[Items listed in a dataset]
__________
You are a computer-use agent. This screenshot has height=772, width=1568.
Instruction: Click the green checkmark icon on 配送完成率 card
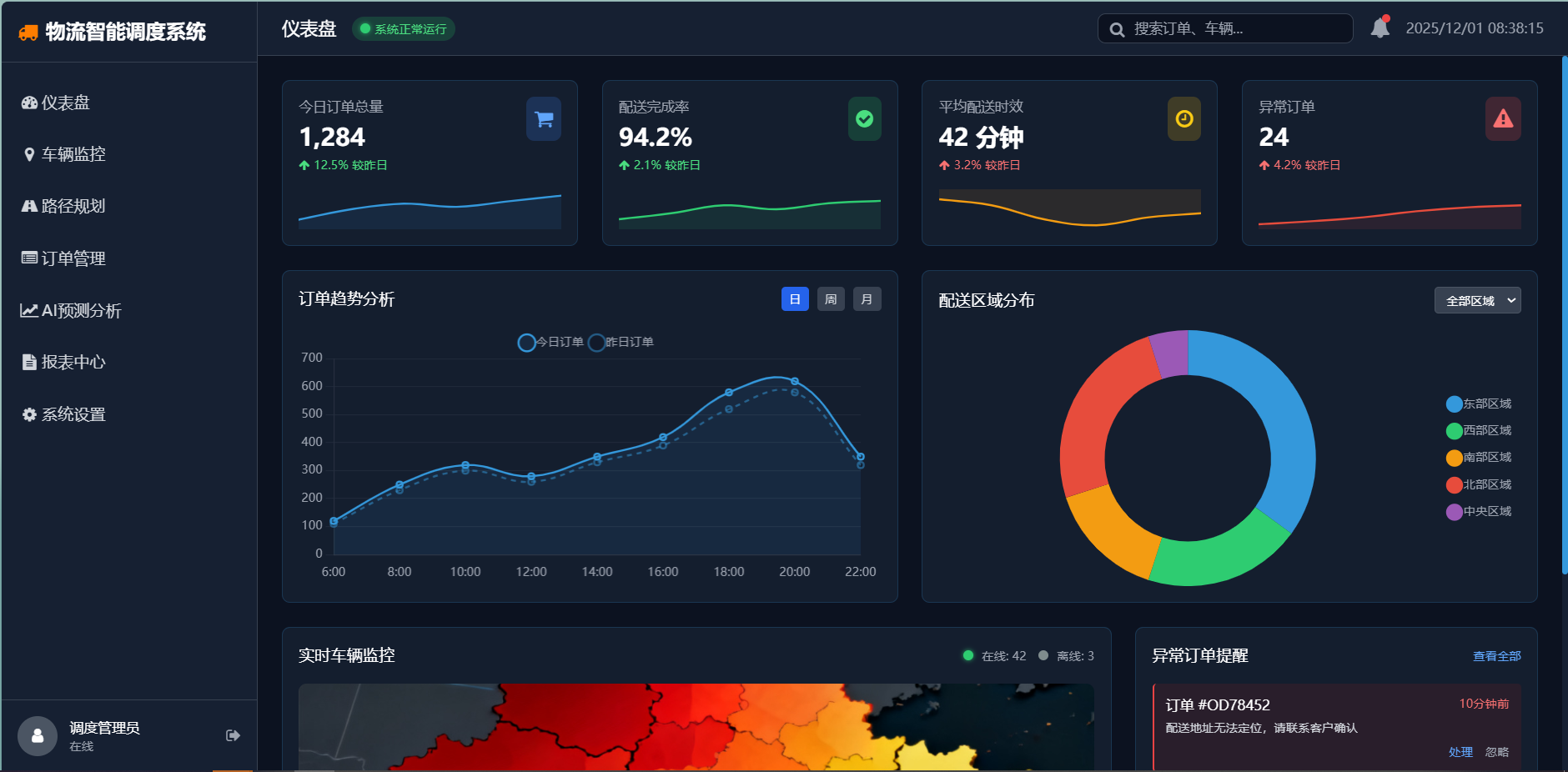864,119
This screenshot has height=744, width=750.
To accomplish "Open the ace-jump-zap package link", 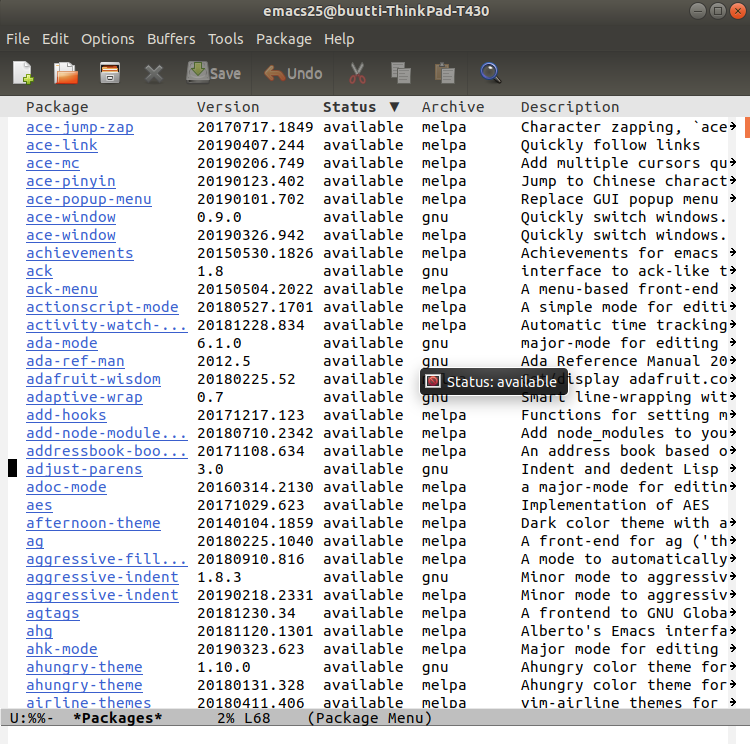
__________
YOUR OBJECTIVE: Which lines of the records above contain the word "This"? Report each one in full.

THE ANSWER:
You are a computer-use agent. This screenshot has height=772, width=1568.
This screenshot has height=744, width=750.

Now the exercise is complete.